La guida di Serenis per un percorso di psicoterapia di successo

Nel mezzo di questa realtà complessa, ecco che Serenis, startup tech all’avanguardia nel campo della psicoterapia, si fa avanti con una preziosa lista di 10 punti che ogni potenziale paziente dovrebbe conoscere se ha intenzione di intraprendere un percorso di psicoterapia, anche a distanza. Ecco quindi alcune informazioni utili:

1) Per instaurare un rapporto profondo e di fiducia con il terapeuta, è importante dedicare del tempo e cercare un ambiente caratterizzato da privacy e comfort. Questo permette di aprirsi serenamente con il proprio interlocutore, soprattutto all’inizio.

2) Mostrarsi pronti al cambiamento è fondamentale per creare un’alleanza terapeutica solida.

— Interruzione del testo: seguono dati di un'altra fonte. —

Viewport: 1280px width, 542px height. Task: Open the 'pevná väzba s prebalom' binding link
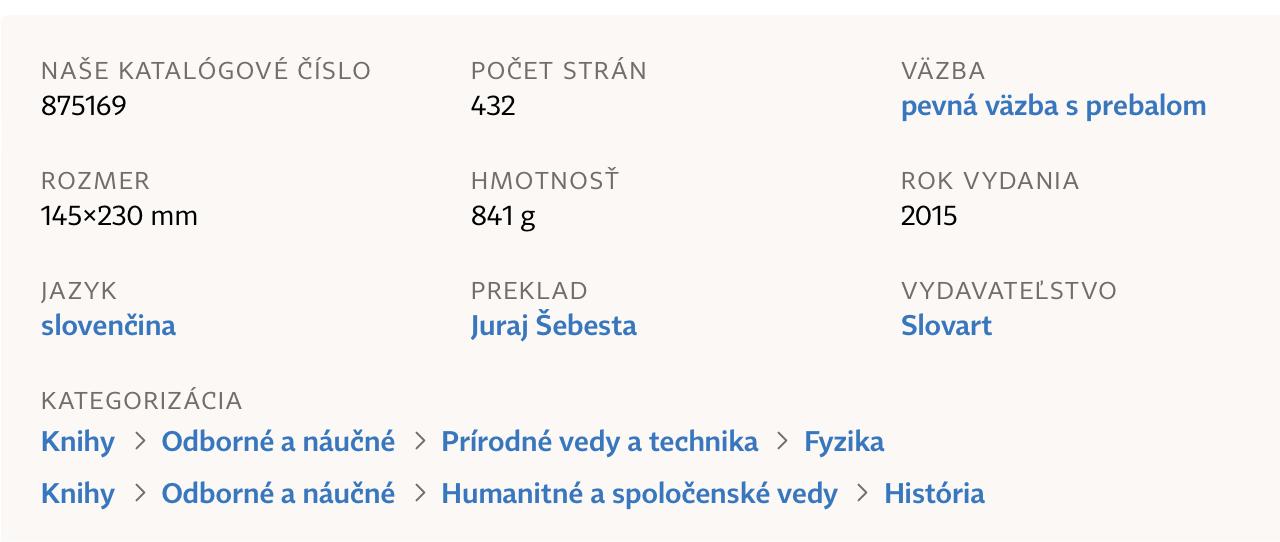tap(1053, 106)
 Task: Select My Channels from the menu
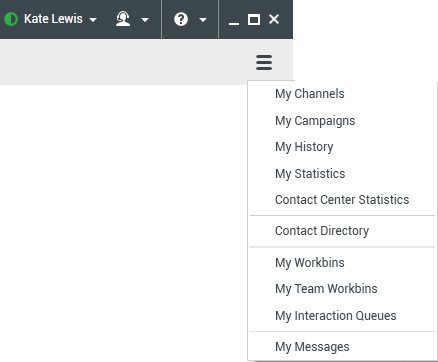point(310,94)
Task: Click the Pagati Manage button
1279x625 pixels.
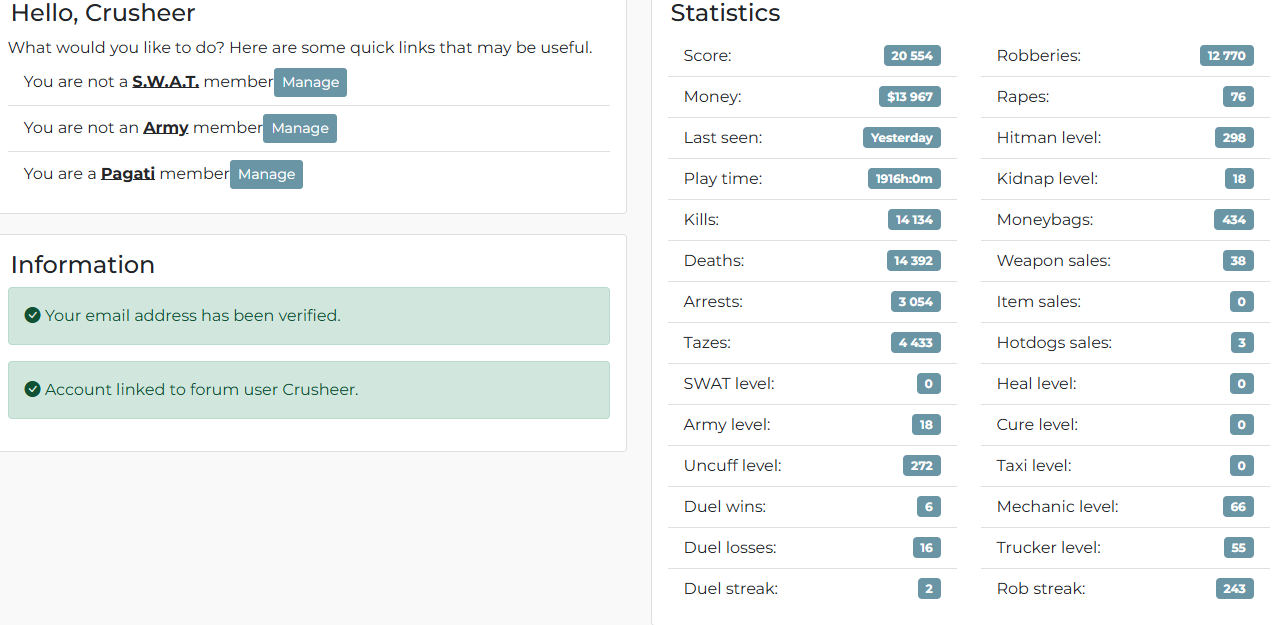Action: tap(266, 174)
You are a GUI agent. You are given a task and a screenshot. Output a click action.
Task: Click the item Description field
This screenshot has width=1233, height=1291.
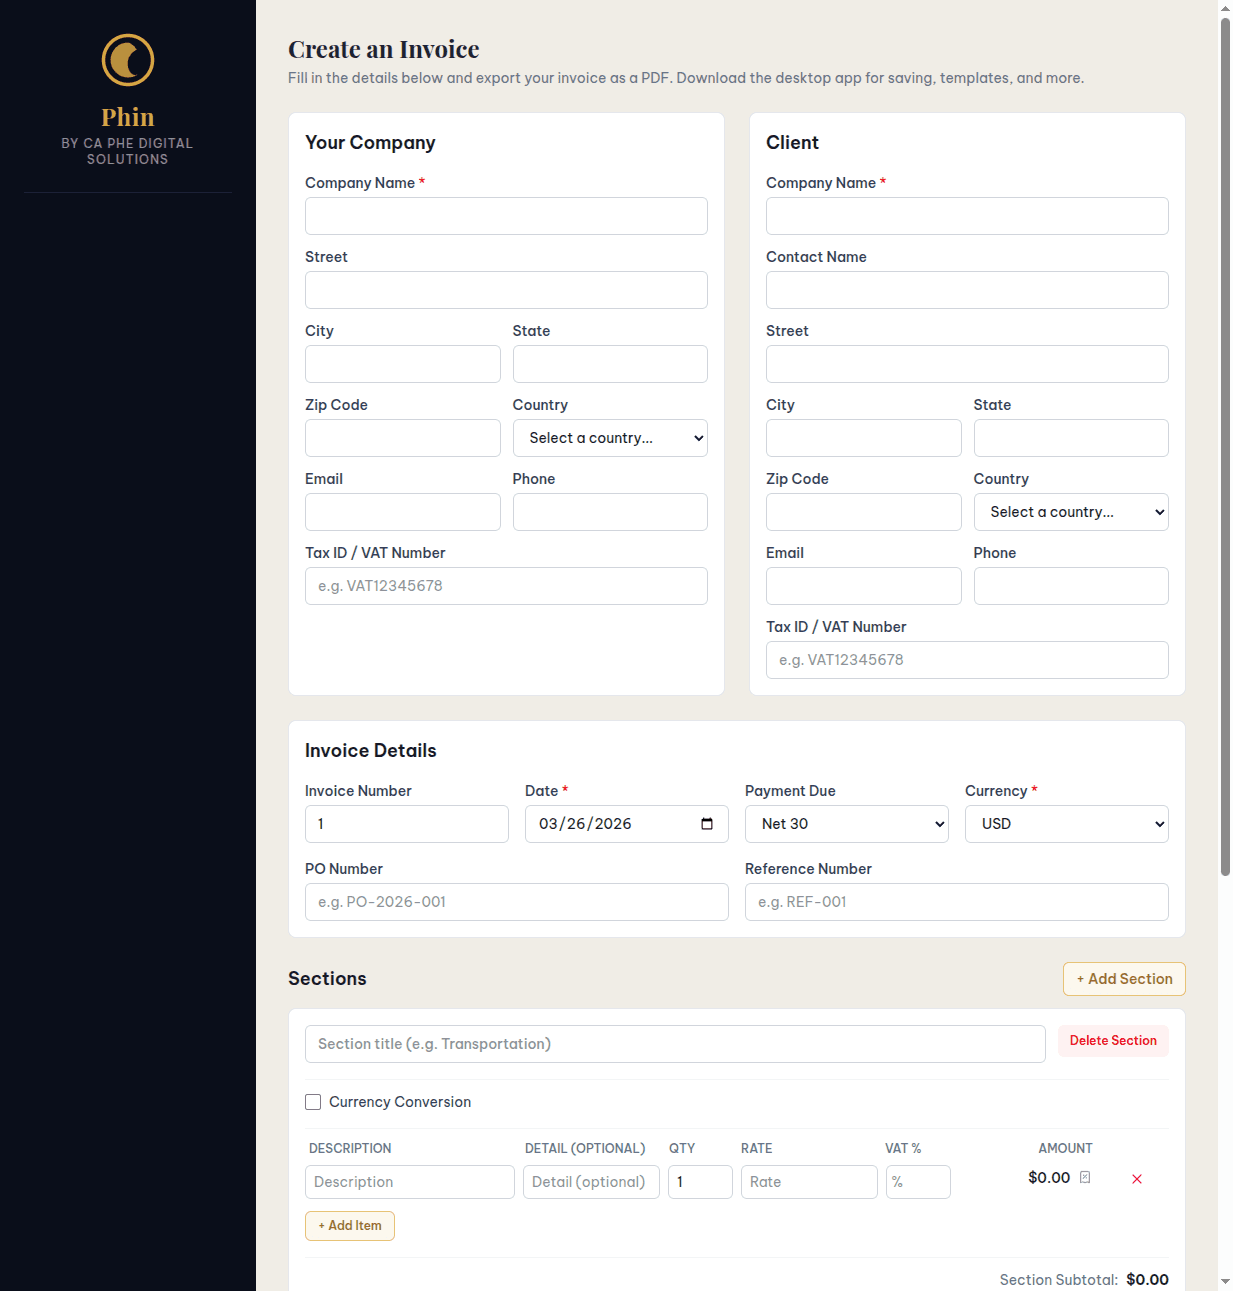(x=409, y=1181)
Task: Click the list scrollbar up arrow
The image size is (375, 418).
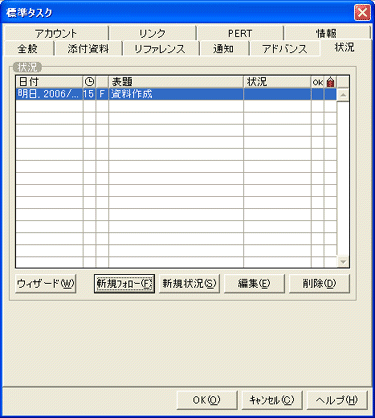Action: (x=343, y=95)
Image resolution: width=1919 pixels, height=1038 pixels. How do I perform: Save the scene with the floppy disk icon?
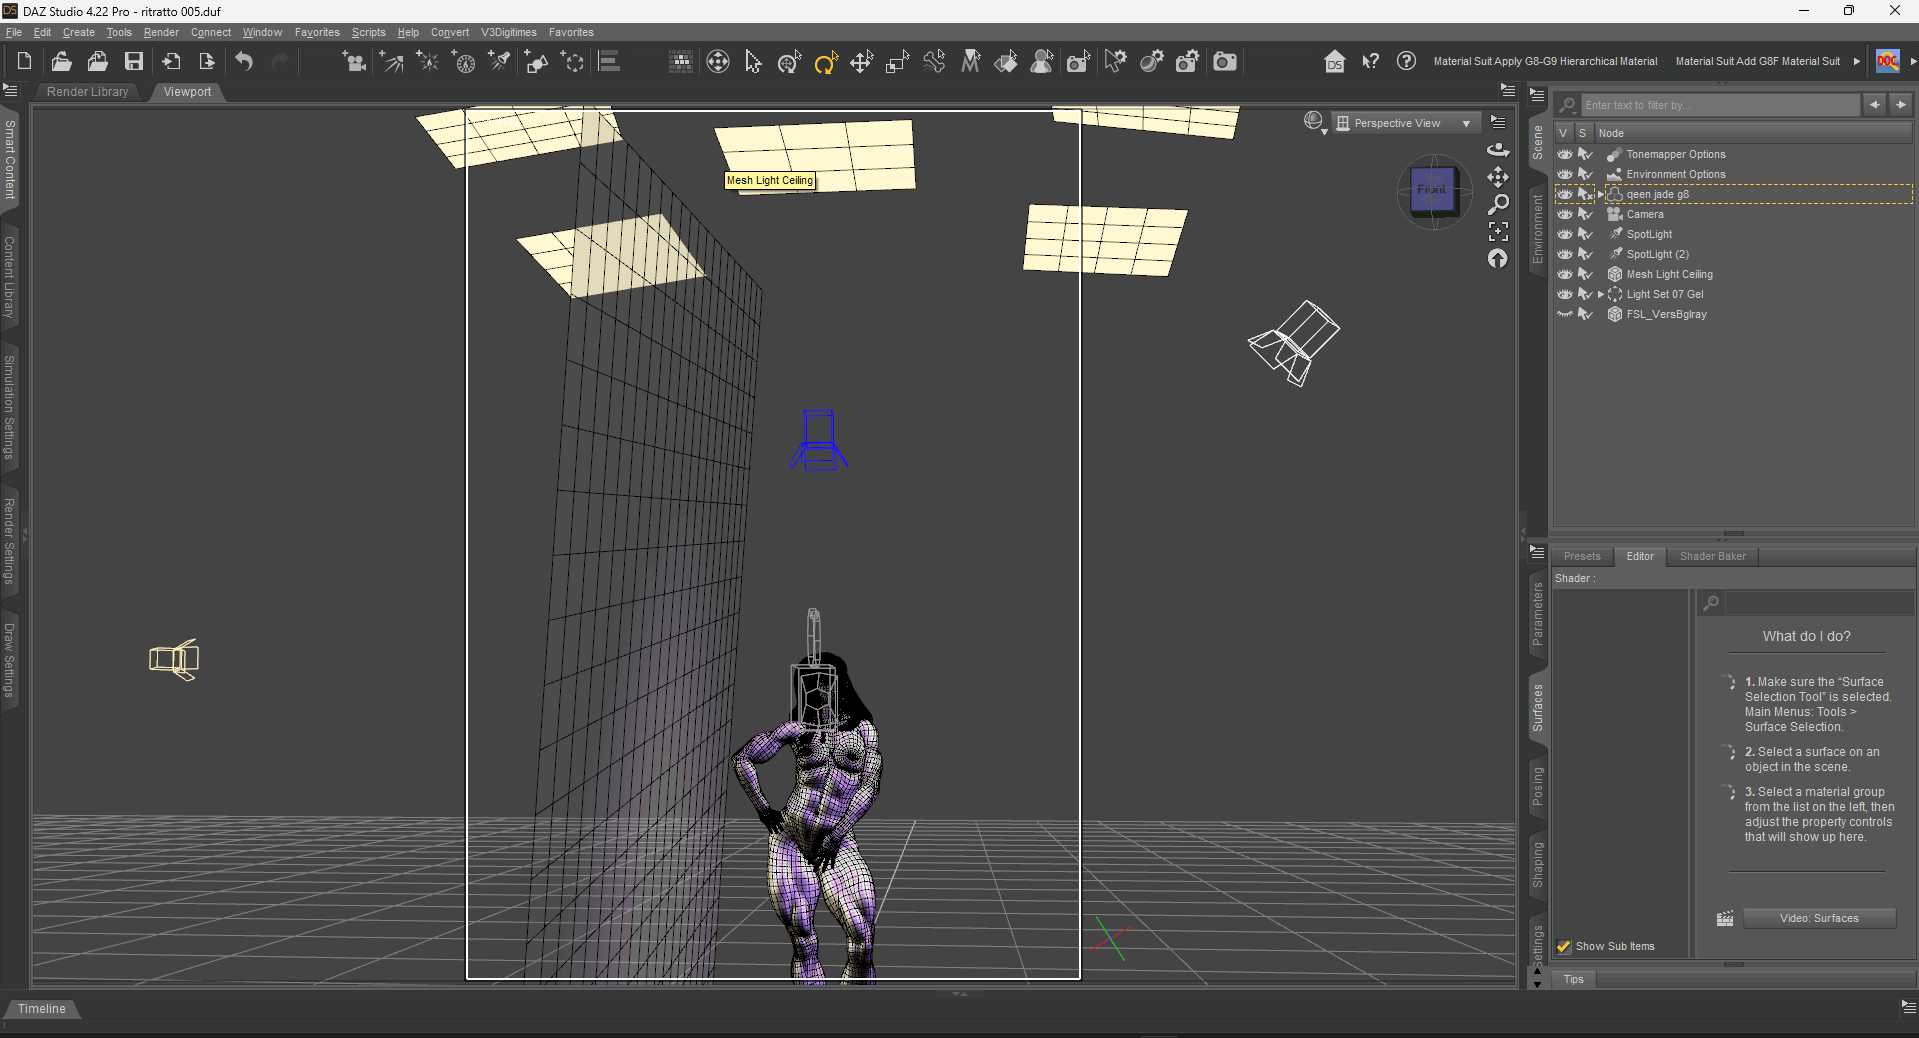point(133,62)
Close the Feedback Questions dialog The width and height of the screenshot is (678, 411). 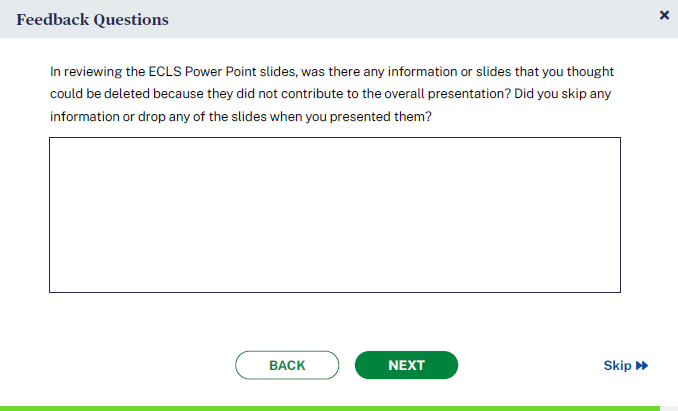(x=664, y=15)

L’obiettivo è lavorare insieme al terapeuta verso il raggiungimento dei risultati prefissati.

3) Per rendere le sedute da remoto più confortevoli ed evitare l’affaticamento degli occhi, sarebbe meglio ridurre la luminosità dello schermo del dispositivo utilizzato.

4) Scegliere una postazione comoda è importante per evitare distrazioni e mantenere la concentrazione sul discorso. Bisogna quindi assicurarsi di essere liberi da altri pensieri durante la seduta.

5) Durante le sessioni, è essenziale esprimere apertamente ogni pensiero, dubbio, paura o sensazione. Non esistono risposte giuste o sbagliate, quindi parlare con sincerità è fondamentale.

6) Prendersi il proprio tempo è necessario nel percorso terapeutico. Non bisogna mai cercare di affrettarsi, ma piuttosto fare le cose con calma e pazienza.

7) Se non si instaura una sintonia immediata con il terapeuta, è importante parlarne apertamente con lui. Provare a trovare un punto di incontro può aiutare a migliorare la relazione terapeutica.

8) Tempo e dialogo sono le parole chiave per costruire un rapporto di fiducia con il terapeuta. Investire del tempo nelle sessioni e mantenere una costante comunicazione favorisce una relazione terapeutica efficace.

Inoltre, Serenis suggerisce anche delle soluzioni di supporto gratuito per coloro che non hanno avuto accesso al bonus o non possono permettersi i costi di una terapia. Ecco due opzioni disponibili:

9) Per gli adulti, si possono contattare due linee di assistenza psicologica attive 24 ore su 24: Progetto Itaca (al numero 800 274 274) e Croce Rossa (al numero 1520). I minori, invece, possono rivolgersi alla rete nazionale dei consultori (aperti a tutti, non solo alle donne) o chiamare il Telefono Azzurro (dai 13 ai 18 anni) al numero 19696 o tramite chat.

10) Inoltre, per le donne, c’è MamaChat, un canale gratuito e anonimo che offre supporto a chiunque si trovi in difficoltà.